(Items from a data source)
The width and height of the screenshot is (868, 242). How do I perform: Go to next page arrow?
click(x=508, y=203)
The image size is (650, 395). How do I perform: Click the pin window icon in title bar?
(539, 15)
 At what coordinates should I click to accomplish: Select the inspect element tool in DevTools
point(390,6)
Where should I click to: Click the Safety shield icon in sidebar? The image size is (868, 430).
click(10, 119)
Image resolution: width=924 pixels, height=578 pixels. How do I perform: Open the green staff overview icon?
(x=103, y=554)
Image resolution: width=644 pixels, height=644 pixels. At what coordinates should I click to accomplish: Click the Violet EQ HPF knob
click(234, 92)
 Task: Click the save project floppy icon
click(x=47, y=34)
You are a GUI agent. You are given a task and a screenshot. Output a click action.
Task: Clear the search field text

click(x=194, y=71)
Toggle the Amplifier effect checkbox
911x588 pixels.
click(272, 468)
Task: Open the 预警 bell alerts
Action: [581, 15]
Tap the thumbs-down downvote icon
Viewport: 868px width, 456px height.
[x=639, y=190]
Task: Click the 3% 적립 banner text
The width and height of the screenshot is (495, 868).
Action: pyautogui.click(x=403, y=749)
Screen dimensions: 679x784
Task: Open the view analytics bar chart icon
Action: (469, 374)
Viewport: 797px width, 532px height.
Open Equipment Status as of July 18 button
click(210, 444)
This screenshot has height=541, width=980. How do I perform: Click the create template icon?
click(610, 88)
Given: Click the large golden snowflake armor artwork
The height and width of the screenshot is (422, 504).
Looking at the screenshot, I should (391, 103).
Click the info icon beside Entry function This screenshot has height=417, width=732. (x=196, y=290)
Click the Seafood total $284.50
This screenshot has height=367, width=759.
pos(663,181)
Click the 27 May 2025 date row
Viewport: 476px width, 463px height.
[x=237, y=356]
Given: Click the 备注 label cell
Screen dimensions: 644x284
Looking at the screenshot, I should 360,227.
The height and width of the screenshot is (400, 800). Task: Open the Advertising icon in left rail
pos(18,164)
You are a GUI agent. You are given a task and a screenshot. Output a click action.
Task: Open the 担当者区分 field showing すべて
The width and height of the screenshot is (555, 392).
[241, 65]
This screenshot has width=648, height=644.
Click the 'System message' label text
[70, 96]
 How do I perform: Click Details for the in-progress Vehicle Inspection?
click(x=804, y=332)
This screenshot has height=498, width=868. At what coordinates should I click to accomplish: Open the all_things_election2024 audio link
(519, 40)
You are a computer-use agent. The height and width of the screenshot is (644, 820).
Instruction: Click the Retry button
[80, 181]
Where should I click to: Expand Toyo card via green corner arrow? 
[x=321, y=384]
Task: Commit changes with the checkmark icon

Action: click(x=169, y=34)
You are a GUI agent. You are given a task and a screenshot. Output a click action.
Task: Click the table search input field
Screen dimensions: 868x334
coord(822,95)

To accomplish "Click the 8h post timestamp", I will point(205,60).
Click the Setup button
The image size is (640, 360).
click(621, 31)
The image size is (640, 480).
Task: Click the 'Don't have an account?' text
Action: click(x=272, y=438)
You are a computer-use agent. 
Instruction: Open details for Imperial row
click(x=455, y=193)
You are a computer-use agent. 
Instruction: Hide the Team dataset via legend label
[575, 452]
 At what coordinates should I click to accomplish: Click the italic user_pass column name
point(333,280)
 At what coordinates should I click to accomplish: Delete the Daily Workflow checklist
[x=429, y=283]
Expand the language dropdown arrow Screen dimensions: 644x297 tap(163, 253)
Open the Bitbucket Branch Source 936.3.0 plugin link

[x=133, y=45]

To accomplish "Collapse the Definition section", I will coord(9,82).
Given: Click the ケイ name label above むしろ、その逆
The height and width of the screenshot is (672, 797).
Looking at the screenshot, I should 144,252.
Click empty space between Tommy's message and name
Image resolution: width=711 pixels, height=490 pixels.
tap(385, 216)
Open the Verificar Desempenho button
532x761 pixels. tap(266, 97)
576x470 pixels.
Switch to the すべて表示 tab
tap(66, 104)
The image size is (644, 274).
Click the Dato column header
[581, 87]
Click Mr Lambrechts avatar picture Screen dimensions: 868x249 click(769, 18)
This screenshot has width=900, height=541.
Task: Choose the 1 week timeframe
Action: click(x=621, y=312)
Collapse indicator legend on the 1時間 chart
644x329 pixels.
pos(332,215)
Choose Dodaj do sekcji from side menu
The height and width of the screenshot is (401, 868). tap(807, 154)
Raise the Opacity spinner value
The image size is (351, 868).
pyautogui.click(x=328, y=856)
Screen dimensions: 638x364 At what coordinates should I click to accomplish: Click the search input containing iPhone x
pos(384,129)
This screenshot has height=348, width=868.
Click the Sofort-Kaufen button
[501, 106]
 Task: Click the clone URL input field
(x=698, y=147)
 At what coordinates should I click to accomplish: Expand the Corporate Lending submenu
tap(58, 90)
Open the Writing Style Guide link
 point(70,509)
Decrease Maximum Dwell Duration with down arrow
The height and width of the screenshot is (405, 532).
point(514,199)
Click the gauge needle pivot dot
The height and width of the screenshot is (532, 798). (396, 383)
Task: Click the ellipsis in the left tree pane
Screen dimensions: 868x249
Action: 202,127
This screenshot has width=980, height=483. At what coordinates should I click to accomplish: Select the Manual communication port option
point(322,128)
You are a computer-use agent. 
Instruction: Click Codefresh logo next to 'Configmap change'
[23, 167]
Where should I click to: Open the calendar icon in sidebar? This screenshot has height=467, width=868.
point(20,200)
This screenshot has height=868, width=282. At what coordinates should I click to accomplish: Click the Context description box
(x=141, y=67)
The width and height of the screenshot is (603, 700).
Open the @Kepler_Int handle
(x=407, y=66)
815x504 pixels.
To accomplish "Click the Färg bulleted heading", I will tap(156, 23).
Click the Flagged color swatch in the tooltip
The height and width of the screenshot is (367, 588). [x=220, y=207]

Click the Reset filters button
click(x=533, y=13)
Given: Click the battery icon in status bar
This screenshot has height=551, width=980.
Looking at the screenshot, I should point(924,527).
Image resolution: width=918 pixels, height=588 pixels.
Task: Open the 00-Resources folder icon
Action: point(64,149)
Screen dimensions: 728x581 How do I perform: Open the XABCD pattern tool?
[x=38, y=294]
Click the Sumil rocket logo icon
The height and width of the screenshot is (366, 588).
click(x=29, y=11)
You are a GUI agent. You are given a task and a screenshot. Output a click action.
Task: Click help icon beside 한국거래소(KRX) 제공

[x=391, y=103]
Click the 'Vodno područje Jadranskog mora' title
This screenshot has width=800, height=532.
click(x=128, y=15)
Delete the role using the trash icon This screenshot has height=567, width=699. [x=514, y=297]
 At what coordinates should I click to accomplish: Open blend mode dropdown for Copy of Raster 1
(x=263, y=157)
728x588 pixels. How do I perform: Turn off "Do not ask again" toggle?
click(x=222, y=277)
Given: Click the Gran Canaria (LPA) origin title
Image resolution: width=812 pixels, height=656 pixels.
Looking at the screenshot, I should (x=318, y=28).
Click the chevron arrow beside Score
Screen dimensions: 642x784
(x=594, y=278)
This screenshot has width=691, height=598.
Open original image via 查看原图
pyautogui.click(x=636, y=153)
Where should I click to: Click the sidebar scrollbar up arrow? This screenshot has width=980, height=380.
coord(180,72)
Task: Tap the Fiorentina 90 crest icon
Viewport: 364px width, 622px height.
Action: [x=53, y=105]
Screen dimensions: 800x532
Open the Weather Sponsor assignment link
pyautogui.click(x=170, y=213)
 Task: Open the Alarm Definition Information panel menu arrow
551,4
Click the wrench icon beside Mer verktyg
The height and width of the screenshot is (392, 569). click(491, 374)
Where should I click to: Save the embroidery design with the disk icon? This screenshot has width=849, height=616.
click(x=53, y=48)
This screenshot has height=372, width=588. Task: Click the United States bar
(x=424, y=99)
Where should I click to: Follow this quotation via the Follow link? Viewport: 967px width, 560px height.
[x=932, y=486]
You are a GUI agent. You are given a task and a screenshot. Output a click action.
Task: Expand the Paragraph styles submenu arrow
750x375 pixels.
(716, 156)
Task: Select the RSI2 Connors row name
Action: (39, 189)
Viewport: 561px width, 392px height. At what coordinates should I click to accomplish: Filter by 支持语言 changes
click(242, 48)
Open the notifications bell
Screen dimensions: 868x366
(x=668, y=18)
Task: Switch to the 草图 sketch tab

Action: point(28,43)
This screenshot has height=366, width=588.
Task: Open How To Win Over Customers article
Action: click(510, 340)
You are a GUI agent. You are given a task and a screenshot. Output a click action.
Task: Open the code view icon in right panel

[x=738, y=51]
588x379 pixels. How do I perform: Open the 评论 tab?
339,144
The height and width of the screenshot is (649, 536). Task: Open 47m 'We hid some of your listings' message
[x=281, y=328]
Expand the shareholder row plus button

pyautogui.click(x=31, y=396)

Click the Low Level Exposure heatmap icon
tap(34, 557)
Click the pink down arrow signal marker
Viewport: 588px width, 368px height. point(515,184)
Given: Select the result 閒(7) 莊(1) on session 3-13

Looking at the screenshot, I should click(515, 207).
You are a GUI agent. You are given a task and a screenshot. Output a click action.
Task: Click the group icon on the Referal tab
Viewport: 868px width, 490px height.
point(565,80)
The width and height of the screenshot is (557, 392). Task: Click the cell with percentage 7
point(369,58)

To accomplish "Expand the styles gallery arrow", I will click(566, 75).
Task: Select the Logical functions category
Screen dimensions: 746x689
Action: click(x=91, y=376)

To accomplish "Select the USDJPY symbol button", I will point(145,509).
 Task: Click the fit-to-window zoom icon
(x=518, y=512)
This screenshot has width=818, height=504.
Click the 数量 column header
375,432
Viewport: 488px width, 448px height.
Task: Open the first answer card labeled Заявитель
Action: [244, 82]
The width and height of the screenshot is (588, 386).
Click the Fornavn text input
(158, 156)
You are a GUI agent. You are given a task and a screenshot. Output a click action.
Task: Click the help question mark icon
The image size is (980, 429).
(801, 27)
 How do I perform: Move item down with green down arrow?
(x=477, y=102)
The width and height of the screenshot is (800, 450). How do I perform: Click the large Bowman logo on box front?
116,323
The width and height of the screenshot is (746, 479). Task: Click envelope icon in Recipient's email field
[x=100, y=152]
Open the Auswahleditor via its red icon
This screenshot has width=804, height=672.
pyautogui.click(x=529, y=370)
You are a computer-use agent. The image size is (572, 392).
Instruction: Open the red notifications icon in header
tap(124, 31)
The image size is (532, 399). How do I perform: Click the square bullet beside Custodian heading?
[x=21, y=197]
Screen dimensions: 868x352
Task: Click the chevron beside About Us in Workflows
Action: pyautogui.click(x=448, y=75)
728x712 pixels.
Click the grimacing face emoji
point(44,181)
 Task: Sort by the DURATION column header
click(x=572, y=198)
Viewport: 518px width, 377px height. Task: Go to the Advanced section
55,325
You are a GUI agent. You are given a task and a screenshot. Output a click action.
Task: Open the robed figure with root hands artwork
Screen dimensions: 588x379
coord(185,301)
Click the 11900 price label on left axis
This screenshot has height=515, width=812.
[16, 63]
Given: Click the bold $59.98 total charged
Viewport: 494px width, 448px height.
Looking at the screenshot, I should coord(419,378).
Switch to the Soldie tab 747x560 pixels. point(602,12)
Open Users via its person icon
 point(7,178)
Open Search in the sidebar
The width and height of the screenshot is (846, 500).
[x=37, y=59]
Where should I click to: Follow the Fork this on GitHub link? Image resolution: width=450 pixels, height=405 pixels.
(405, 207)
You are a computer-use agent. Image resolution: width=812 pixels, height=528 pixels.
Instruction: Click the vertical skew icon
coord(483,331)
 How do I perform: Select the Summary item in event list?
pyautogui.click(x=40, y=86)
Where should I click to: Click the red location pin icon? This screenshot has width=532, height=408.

*Task statement*
Once you have identified the lines above that contain "styles", copy each of them.

*Exercise solution*
Task: Expand the Paragraph styles submenu arrow
To accomplish "Expand the styles gallery arrow", I will click(566, 75).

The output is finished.